## What this task involves
Report only the number of lines in the following entries where the word "Stralsund" occurs.

## Dataset records
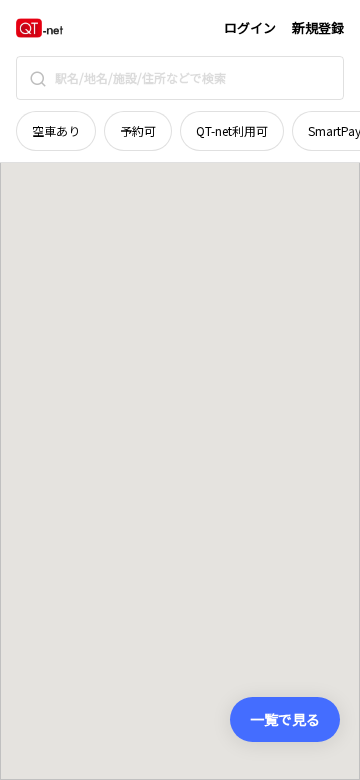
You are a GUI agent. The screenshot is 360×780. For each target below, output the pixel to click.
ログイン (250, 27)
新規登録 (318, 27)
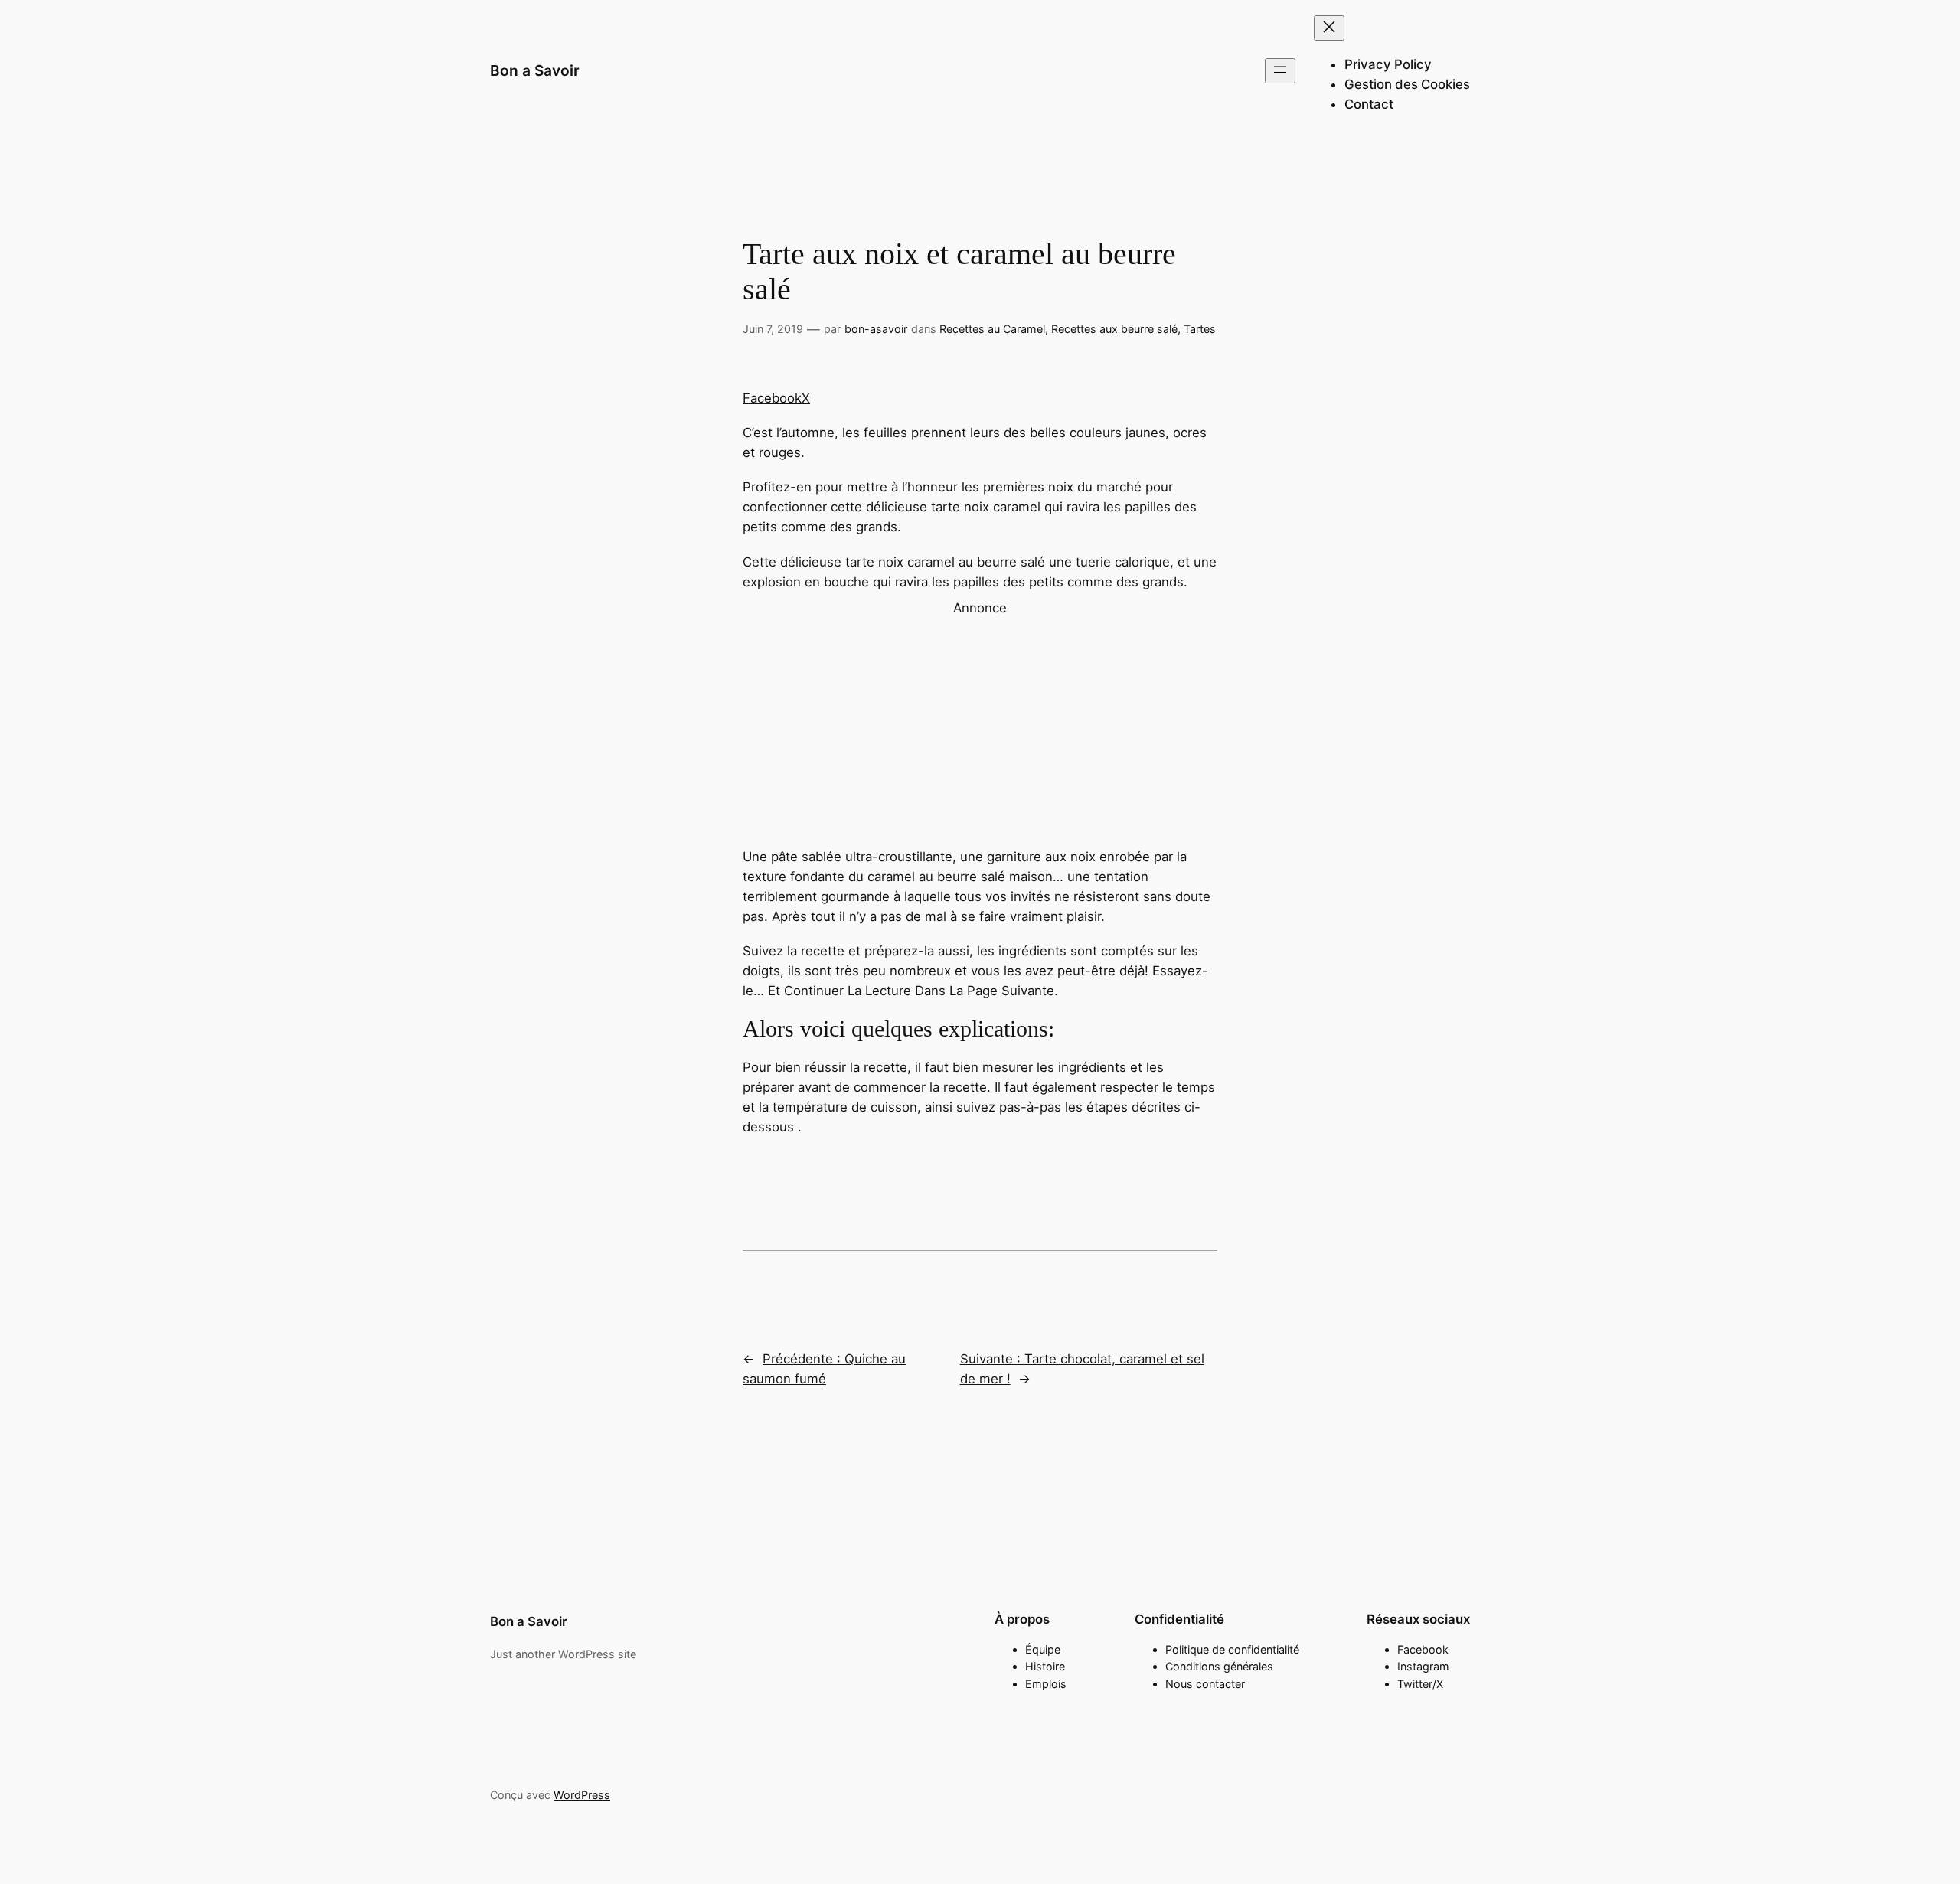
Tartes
---
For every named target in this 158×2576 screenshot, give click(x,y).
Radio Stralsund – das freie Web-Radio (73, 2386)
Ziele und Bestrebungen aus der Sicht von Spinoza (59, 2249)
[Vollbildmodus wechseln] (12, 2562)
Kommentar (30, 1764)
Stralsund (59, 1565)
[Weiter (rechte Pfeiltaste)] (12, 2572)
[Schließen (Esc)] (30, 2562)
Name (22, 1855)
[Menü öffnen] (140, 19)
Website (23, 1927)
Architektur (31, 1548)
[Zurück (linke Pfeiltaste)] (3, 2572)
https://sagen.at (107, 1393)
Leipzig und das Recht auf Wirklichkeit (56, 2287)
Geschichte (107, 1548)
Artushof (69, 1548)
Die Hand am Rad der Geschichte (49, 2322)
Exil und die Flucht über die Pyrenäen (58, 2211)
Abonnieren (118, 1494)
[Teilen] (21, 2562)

## Task answer
2